Eine Sammelpartei sammelt sich: Der SVP-Spitzenkandidat spricht frei heraus, überzeugt die Basis mit einer langatmigen Rede. Und der Obmann will nur mehr “Wir” hören.
Arno Kompatscher
Foto: Oliver Oppitz

Arno Kompatscher sieht sich als Kapitän. Er hat ein Schiff zu steuern, das zuletzt Schlagseite bekommen hat. Die Großwetterlage sorgt für harten Seegang und hohe Wellen. Die Suche nach der Besatzung, die mit ihm auf den 21. Oktober zusteuern soll, verlief turbulent. Vom Rudern im Gleichtakt schien man seemeilenweit entfernt.
Doch die Meuterei ist ausgeblieben. Dabei hat es der “Noch-Landeshauptmann”, als der er von SVP-Bezirksobmann Herbert Dorfmann von der mit Edelweiß und weiß-roten Geranien geschmückten Bühne begrüßt wird, am Samstag darauf angelegt.
“Ich war ehrlich”, sagt Kompatscher am Ende des Vormittags.
Zuvor haben ihn der SVP-Parteiausschuss, die Ortsobleute und die Bürgermeister, die am Samstag nach Vahrn gekommen sind, zu ihrem Spitzenkandidaten für die Landtagswahlen gewählt. Mit 95,8 Prozent.

 

Jeder Zeit ihren Steuermann

 

Dass an diesem Vormittag gar einige Kritiker und Zweifler im Festsaal des Haus Voitsberg sitzen, weiß Kompatscher. Deswegen geht er in die Offensive. Silvius Magnago und Luis Durnwalder seien “herausragende” Landeshauptleute gewesen, hätten Großartiges geleistet – jeder auf seine Art und Weise. “Und auch ich habe meinen Stil”, ordnet sich Kompatscher in die Reihe der großen Landeshauptmänner ein. “Zuhören. Knallhart verhandeln. Vernetzen. Dann entscheiden und Verantwortung übernehmen.”

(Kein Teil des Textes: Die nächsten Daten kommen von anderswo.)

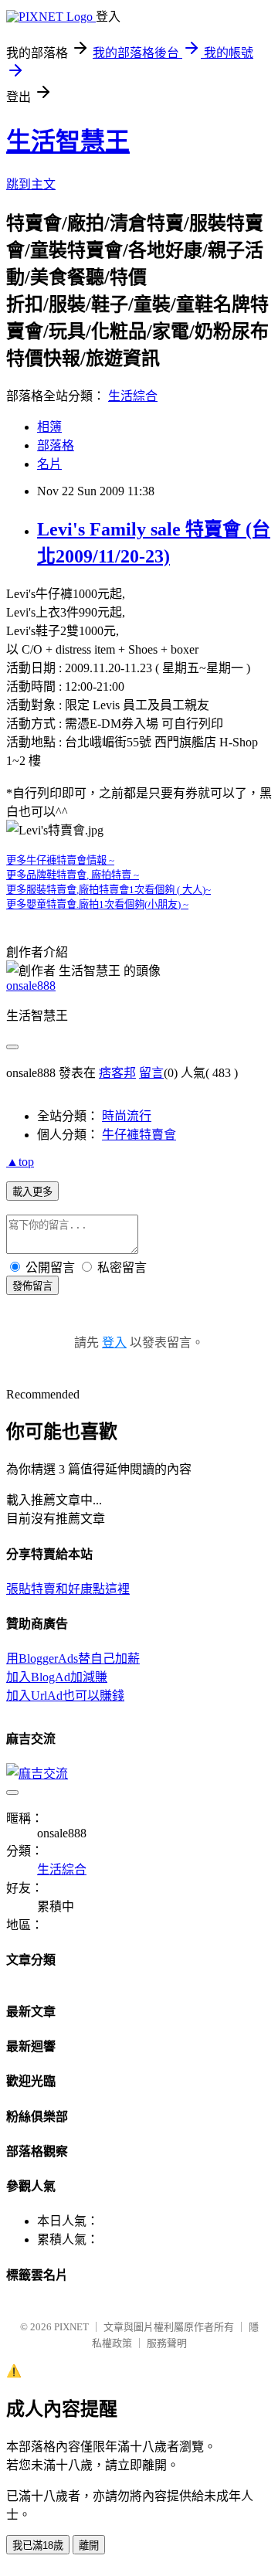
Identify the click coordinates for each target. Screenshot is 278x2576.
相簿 (49, 426)
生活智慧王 (68, 141)
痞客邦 (117, 1072)
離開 (89, 2545)
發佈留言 (32, 1286)
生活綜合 (133, 396)
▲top (20, 1161)
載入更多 (32, 1192)
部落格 (55, 445)
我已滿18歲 (37, 2545)
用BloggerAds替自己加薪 (73, 1658)
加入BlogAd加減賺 (56, 1677)
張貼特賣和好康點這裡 (68, 1589)
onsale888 (31, 985)
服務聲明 (167, 2343)
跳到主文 (31, 184)
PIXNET (71, 2327)
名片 (49, 464)
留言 (151, 1072)
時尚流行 (126, 1116)
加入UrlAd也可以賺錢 (65, 1695)
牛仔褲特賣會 (139, 1134)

“Für manche ist das zu viel.” Kompatscher hält inne, lässt seinen Blick über die Parteigenossen schweifen. “Ich höre die Kritik.” Die Gesichter kann er nur im Halbdunkel erkennen. Doch er weiß genau, wo die Aufmüpfigen sitzen. “Auf den Tisch schlagen” – den Wunsch, der auch innerhalb SVP gepflegt wird, wird der Landeshauptmann nicht erfüllen. Die “Show der harten Männer” ist nicht seine. “Dialog, Diplomatie und harte Verhandlungen waren für Südtirol immer der erfolgreiche Weg”, ruft er der Menge in Erinnerung. Deshalb werde er überzeugt daran festhalten. Auch als nächster Landeshauptmann, der er werden will. “Ich bin do und bereit, olles zu geben – wenn es wellt!”, ruft er den Anwesenden im Dialekt zu.

 

Eine knappe Stunde spricht er zu seinen “Freunden im Edelweiß” – Parteifunktionäre, Ortsobleute, Bürgermeister, Landtagskandidaten. “Die beste Rede, die ich je von ihm gehört habe”, heißt es hinterher nicht nur von Vize-Parteiobmann Karl Zeller. Immer wieder brandet Applaus auf während Kompatscher sich rhetorisch gewandt für den Spitzenposten auf der Edelweißliste bewirbt. Zum Schluss steht der ganze Saal.
 

Keine Alternative

 

Autonomie, Volkstumspolitik, Chancengerechtigkeit und die Arbeit für ein lebenswertes Südtirol – der “Markenkern der SVP” ist für Kompatscher Programm. Er schafft es, alle Seelen und Flügel seiner Partei anzusprechen. Jene, die mit argwöhnischem Blick auf Italien blicken (“Wir werden keinen einzigen Beistrich unserer Autonomie hergeben. Im Gegenteil, wir wollen mehr!”). Jene, deren Herz vor allem für die Schwächeren schlägt (“Der Aufschwung, den wir erleben, muss bei allen ankommen!”). Jene, die sich um die Peripherie sorgen (“Die kleinen Krankenhäuser werden weiterhin wichtige Dienste garantieren!”). Jene, die die Migration beschäftigt (“Illegale Zuwanderung ist illegal und als solche zu unterbinden! Aber um die, die hierbleiben dürfen, kümmern wir uns gemeinsam!”). Jene, die Heimatbewusstsein vermissen (“Ich bin 1984 vor der Dornenkrone mit einem Tafele hergelaufen – da haben andere noch in die Windeln geprunzt, die mir jetzt sagen wollen, was Volkstumspolitik ist!”).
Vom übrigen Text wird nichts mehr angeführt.